11) Lastly, and this is a great appeal that comes straight from my heart. If we truly believed this was Jesus present in the Eucharist, this parish would be burning on fire for priestly vocations. Without priests, you will never have access to the Eucharist. Even if all of the angels in heaven were present here in this Church right now, not even all of them together would be able to make Christ present in the Eucharist. If the Blessed Mother herself came down from heaven right here, right now, not even she would be able to give you her Son again. The priest is the only person in the whole universe who is capable of doing that for Christ. And we do have a priest shortage. We’re closing Churches here in Fall River because they’re aren’t enough priests to fill them. Such a fact should make every single one of us here in this Church break down with tears. And more Churches will close, and more and more people will go hungry for the Eucharist, unless there are more priests. I’d like to ask every young unmarried man in this Church to pause for a moment today before leaving Church and have the guts to ask the Lord whether he might be calling you to be a priest. I’d like to ask every person in this Church, mothers, fathers, grandparents, young women, children, to encourage any one you might know to consider being a priest, because without the priest you cannot have Jesus in the Blessed Sacrament. I, myself, received my priestly vocation as a four-year old attending daily Mass with my Mother in Lowell. I received a grace to understand, when Fr. Jon Cantwell said the words “This is the cup of my blood,” that if I were tall enough to climb up on the altar and look into the chalice I would see Christ’s blood. When I watched him distribute Holy Communion, I said to myself, he must be the luckiest man in the whole world, capable of holding God in his fingertips and giving him to others. And now, after 14 months as a priest, I can affirm that I am the luckiest man in the whole world. My prayer is that every year SEVERAL young men here at Espirito Santo may actively consider that call and that every single parishioner here every single day will pray for an increase in priestly invocations and encourage sons, grandsons and all young Catholic men to consider this vocation as the true treasure it is.

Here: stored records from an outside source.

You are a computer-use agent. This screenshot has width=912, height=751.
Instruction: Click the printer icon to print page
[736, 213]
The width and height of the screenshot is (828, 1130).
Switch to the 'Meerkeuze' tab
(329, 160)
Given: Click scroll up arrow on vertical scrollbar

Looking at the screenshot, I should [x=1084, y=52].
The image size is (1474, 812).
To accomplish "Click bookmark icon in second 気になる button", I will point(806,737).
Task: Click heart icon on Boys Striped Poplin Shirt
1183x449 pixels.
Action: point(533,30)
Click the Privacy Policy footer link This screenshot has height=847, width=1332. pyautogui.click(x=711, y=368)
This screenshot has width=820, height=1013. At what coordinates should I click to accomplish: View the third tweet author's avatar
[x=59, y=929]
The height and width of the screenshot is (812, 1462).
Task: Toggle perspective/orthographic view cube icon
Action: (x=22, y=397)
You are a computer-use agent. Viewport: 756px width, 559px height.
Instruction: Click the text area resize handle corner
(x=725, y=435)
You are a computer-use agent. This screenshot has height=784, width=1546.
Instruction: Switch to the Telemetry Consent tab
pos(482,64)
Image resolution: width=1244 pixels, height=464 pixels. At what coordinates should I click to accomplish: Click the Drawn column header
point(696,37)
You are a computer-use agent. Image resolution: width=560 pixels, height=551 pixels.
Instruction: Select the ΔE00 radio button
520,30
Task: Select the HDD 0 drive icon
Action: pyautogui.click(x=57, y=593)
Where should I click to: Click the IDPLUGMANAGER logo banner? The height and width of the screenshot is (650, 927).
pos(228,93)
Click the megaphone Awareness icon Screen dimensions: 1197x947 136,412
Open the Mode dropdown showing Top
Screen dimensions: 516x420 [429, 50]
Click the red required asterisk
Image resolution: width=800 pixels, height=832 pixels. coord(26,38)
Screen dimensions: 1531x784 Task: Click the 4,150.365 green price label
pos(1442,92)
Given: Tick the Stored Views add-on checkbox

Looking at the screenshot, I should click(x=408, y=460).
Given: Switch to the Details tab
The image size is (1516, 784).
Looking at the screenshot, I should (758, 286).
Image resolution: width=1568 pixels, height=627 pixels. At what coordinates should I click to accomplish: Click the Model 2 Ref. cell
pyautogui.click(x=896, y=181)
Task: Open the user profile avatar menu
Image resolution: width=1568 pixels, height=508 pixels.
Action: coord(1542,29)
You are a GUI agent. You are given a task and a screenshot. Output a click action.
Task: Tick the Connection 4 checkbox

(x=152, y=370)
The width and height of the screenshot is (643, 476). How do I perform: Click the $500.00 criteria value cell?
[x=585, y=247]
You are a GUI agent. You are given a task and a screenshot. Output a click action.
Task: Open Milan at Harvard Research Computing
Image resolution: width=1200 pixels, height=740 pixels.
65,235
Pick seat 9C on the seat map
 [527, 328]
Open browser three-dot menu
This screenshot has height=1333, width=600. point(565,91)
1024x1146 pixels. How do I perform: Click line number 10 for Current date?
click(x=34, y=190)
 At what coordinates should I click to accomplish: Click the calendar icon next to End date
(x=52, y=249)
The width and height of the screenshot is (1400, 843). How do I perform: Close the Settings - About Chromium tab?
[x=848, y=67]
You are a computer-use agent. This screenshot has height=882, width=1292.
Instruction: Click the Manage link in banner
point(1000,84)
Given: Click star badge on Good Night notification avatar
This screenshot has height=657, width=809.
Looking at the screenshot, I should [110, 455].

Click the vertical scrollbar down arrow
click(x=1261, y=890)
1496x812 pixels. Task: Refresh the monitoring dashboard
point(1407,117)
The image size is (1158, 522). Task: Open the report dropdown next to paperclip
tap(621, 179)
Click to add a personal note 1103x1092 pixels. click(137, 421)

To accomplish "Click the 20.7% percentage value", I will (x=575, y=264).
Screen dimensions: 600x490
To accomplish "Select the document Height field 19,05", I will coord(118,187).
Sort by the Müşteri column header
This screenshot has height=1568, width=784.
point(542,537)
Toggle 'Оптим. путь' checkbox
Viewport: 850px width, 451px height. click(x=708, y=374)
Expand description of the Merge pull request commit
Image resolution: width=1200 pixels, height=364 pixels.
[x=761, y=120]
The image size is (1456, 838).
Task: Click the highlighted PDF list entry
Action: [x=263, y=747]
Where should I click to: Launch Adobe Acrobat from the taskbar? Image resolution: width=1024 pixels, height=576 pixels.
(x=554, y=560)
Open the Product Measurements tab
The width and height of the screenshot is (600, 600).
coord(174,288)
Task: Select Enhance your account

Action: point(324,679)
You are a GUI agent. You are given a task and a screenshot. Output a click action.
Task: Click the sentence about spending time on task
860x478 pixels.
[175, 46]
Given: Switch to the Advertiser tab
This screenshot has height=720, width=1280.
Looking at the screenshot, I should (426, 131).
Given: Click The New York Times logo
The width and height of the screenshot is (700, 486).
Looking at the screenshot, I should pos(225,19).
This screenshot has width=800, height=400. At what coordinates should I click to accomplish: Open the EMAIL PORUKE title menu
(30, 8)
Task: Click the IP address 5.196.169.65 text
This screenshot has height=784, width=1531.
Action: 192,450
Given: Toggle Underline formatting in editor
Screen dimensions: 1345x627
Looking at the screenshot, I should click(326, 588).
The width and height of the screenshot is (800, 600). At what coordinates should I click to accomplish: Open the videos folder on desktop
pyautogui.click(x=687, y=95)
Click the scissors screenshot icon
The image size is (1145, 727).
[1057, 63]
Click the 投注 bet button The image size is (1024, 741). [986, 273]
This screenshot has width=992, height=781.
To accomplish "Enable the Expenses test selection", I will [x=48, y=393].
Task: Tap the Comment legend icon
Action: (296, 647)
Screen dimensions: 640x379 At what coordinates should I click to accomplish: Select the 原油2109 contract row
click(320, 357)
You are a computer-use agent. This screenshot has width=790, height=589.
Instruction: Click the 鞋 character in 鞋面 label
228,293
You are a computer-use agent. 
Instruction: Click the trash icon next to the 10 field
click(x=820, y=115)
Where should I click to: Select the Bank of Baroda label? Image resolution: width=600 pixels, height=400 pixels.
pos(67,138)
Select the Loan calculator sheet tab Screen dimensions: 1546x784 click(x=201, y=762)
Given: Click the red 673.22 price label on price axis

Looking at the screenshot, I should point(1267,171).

12) I’ve preached longer today than I have in the past and than I promise I will in the future, but this is the only time in the next three years that we will have the readings we do this weekend and I did not want the opportunity to escape. What a great gift we have every single Sunday — indeed what a great gift we have every single day — to come here to this holy place and be fed by the Lord in this enormously generous and sumptuous double-banquet of his word in Sacred Scripture and of the Word made flesh in the Eucharist. This is the foretaste of everlasting life. May we, through this holy Mass, be set on fire with love and appreciation for the magnitude of these gifts, until that day when we, through conforming our lives to these mysteries, arrive at that heavenly banquet that will know no end. Praised be Jesus Christ!